*** SUPPLIED MATERIAL Section Begins ***

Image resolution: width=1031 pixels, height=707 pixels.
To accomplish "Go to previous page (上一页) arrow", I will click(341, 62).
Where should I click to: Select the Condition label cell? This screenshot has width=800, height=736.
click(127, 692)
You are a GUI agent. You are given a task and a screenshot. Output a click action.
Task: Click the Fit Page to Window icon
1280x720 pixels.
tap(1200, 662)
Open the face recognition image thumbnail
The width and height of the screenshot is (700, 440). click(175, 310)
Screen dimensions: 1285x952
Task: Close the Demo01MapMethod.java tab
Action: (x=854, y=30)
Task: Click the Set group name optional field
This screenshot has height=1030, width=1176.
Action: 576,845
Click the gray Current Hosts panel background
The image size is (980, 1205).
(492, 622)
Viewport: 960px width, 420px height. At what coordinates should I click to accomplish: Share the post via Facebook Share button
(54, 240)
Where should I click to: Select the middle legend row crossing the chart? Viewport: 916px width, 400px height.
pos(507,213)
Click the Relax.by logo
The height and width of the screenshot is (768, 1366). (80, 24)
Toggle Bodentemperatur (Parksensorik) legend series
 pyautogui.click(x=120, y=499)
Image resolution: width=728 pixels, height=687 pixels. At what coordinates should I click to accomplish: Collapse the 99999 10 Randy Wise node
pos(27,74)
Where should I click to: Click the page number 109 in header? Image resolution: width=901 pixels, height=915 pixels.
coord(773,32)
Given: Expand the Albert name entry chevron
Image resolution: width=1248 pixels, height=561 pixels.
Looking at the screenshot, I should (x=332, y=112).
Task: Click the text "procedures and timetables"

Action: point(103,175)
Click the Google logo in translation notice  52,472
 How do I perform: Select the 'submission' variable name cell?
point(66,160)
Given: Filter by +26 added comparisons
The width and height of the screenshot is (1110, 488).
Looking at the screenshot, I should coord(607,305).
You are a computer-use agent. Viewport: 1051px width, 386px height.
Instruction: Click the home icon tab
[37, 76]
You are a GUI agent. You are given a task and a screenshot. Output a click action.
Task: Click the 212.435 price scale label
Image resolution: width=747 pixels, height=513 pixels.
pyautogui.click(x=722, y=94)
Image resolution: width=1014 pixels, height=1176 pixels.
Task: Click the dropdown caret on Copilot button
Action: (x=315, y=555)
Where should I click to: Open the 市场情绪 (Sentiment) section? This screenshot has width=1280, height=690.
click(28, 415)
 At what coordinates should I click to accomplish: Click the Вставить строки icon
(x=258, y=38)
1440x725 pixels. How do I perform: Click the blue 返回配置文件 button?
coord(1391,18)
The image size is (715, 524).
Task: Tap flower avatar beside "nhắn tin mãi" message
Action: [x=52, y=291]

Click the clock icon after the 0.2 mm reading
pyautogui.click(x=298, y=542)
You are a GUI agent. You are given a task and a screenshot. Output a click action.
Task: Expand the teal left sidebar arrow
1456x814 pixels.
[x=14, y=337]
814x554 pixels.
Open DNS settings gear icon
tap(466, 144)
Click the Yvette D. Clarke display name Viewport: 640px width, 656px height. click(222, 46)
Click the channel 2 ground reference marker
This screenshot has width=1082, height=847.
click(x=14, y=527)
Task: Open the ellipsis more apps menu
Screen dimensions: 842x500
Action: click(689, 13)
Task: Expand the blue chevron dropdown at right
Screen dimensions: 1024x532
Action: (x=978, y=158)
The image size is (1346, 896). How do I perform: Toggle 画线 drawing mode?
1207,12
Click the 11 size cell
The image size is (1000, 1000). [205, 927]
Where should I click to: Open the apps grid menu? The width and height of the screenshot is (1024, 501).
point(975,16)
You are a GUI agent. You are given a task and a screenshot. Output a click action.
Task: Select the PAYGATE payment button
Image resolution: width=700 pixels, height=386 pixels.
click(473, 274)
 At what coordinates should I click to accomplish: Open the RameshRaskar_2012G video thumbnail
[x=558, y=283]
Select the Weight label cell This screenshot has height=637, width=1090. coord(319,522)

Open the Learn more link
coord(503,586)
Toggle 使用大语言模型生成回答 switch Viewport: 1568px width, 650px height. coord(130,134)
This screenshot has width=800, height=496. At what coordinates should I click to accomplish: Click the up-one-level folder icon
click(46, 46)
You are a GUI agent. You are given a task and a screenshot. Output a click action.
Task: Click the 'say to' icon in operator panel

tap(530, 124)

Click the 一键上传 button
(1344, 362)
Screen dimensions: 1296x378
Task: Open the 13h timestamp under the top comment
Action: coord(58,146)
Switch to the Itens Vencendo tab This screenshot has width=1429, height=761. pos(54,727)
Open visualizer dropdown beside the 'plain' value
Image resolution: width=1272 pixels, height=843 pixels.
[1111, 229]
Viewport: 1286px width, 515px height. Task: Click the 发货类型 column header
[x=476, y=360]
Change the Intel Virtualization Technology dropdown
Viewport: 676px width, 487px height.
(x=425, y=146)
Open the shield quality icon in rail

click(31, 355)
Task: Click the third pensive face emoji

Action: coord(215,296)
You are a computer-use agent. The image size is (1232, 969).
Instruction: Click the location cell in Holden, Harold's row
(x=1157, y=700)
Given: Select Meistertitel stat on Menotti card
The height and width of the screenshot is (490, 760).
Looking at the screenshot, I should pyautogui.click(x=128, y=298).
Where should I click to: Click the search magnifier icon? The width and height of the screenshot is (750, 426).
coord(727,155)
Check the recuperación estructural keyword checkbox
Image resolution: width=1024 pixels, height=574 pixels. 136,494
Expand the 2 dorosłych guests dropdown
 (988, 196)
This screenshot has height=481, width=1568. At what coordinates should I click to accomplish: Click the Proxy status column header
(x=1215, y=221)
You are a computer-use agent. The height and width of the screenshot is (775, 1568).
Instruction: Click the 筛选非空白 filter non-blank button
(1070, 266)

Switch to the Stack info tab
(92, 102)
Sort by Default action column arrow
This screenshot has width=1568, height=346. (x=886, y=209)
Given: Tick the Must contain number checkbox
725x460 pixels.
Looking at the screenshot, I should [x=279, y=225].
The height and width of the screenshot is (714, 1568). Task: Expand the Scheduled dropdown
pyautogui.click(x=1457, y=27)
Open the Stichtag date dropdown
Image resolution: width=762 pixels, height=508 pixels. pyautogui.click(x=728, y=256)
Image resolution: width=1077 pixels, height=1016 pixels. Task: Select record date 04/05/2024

*** SUPPLIED MATERIAL Section Ends ***

No line may be altered or left out when the data is written out.

Image resolution: width=1031 pixels, height=707 pixels.
To accomplish "Go to previous page (上一页) arrow", I will click(341, 62).
Where should I click to: Select the Condition label cell? This screenshot has width=800, height=736.
click(127, 692)
You are a GUI agent. You are given a task and a screenshot. Output a click action.
Task: Click the Fit Page to Window icon
1280x720 pixels.
tap(1200, 662)
Open the face recognition image thumbnail
The width and height of the screenshot is (700, 440). click(175, 310)
Screen dimensions: 1285x952
Task: Close the Demo01MapMethod.java tab
Action: (x=854, y=30)
Task: Click the Set group name optional field
This screenshot has height=1030, width=1176.
Action: 576,845
Click the gray Current Hosts panel background
The image size is (980, 1205).
(492, 622)
Viewport: 960px width, 420px height. At what coordinates should I click to accomplish: Share the post via Facebook Share button
(54, 240)
Where should I click to: Select the middle legend row crossing the chart? Viewport: 916px width, 400px height.
pos(507,213)
Click the Relax.by logo
The height and width of the screenshot is (768, 1366). (80, 24)
Toggle Bodentemperatur (Parksensorik) legend series
 pyautogui.click(x=120, y=499)
Image resolution: width=728 pixels, height=687 pixels. At what coordinates should I click to accomplish: Collapse the 99999 10 Randy Wise node
pos(27,74)
Where should I click to: Click the page number 109 in header? Image resolution: width=901 pixels, height=915 pixels.
coord(773,32)
Given: Expand the Albert name entry chevron
Image resolution: width=1248 pixels, height=561 pixels.
Looking at the screenshot, I should (x=332, y=112).
Task: Click the text "procedures and timetables"

Action: point(103,175)
Click the Google logo in translation notice  52,472
 How do I perform: Select the 'submission' variable name cell?
point(66,160)
Given: Filter by +26 added comparisons
The width and height of the screenshot is (1110, 488).
Looking at the screenshot, I should coord(607,305).
You are a computer-use agent. Viewport: 1051px width, 386px height.
Instruction: Click the home icon tab
[37, 76]
You are a GUI agent. You are given a task and a screenshot. Output a click action.
Task: Click the 212.435 price scale label
Image resolution: width=747 pixels, height=513 pixels.
pyautogui.click(x=722, y=94)
Image resolution: width=1014 pixels, height=1176 pixels.
Task: Click the dropdown caret on Copilot button
Action: (x=315, y=555)
Where should I click to: Open the 市场情绪 (Sentiment) section? This screenshot has width=1280, height=690.
click(28, 415)
 At what coordinates should I click to accomplish: Click the Вставить строки icon
(x=258, y=38)
1440x725 pixels. How do I perform: Click the blue 返回配置文件 button?
coord(1391,18)
The image size is (715, 524).
Task: Tap flower avatar beside "nhắn tin mãi" message
Action: [x=52, y=291]

Click the clock icon after the 0.2 mm reading
pyautogui.click(x=298, y=542)
You are a GUI agent. You are given a task and a screenshot. Output a click action.
Task: Expand the teal left sidebar arrow
1456x814 pixels.
[x=14, y=337]
814x554 pixels.
Open DNS settings gear icon
tap(466, 144)
Click the Yvette D. Clarke display name Viewport: 640px width, 656px height. click(222, 46)
Click the channel 2 ground reference marker
This screenshot has width=1082, height=847.
click(x=14, y=527)
Task: Open the ellipsis more apps menu
Screen dimensions: 842x500
Action: click(689, 13)
Task: Expand the blue chevron dropdown at right
Screen dimensions: 1024x532
Action: (x=978, y=158)
The image size is (1346, 896). How do I perform: Toggle 画线 drawing mode?
1207,12
Click the 11 size cell
The image size is (1000, 1000). [205, 927]
Where should I click to: Open the apps grid menu? The width and height of the screenshot is (1024, 501).
point(975,16)
You are a GUI agent. You are given a task and a screenshot. Output a click action.
Task: Select the PAYGATE payment button
Image resolution: width=700 pixels, height=386 pixels.
click(473, 274)
 At what coordinates should I click to accomplish: Open the RameshRaskar_2012G video thumbnail
[x=558, y=283]
Select the Weight label cell This screenshot has height=637, width=1090. coord(319,522)

Open the Learn more link
coord(503,586)
Toggle 使用大语言模型生成回答 switch Viewport: 1568px width, 650px height. coord(130,134)
This screenshot has width=800, height=496. At what coordinates should I click to accomplish: Click the up-one-level folder icon
click(46, 46)
You are a GUI agent. You are given a task and a screenshot. Output a click action.
Task: Click the 'say to' icon in operator panel

tap(530, 124)

Click the 一键上传 button
(1344, 362)
Screen dimensions: 1296x378
Task: Open the 13h timestamp under the top comment
Action: coord(58,146)
Switch to the Itens Vencendo tab This screenshot has width=1429, height=761. pos(54,727)
Open visualizer dropdown beside the 'plain' value
Image resolution: width=1272 pixels, height=843 pixels.
[1111, 229]
Viewport: 1286px width, 515px height. Task: Click the 发货类型 column header
[x=476, y=360]
Change the Intel Virtualization Technology dropdown
Viewport: 676px width, 487px height.
(x=425, y=146)
Open the shield quality icon in rail

click(31, 355)
Task: Click the third pensive face emoji

Action: coord(215,296)
You are a computer-use agent. The image size is (1232, 969).
Instruction: Click the location cell in Holden, Harold's row
(x=1157, y=700)
Given: Select Meistertitel stat on Menotti card
The height and width of the screenshot is (490, 760).
Looking at the screenshot, I should pyautogui.click(x=128, y=298).
Where should I click to: Click the search magnifier icon? The width and height of the screenshot is (750, 426).
coord(727,155)
Check the recuperación estructural keyword checkbox
Image resolution: width=1024 pixels, height=574 pixels. 136,494
Expand the 2 dorosłych guests dropdown
 (988, 196)
This screenshot has height=481, width=1568. At what coordinates should I click to accomplish: Click the Proxy status column header
(x=1215, y=221)
You are a computer-use agent. The height and width of the screenshot is (775, 1568).
Instruction: Click the 筛选非空白 filter non-blank button
(1070, 266)

Switch to the Stack info tab
(92, 102)
Sort by Default action column arrow
This screenshot has width=1568, height=346. (x=886, y=209)
Given: Tick the Must contain number checkbox
725x460 pixels.
Looking at the screenshot, I should [x=279, y=225].
The height and width of the screenshot is (714, 1568). Task: Expand the Scheduled dropdown
pyautogui.click(x=1457, y=27)
Open the Stichtag date dropdown
Image resolution: width=762 pixels, height=508 pixels. pyautogui.click(x=728, y=256)
Image resolution: width=1077 pixels, height=1016 pixels. Task: Select record date 04/05/2024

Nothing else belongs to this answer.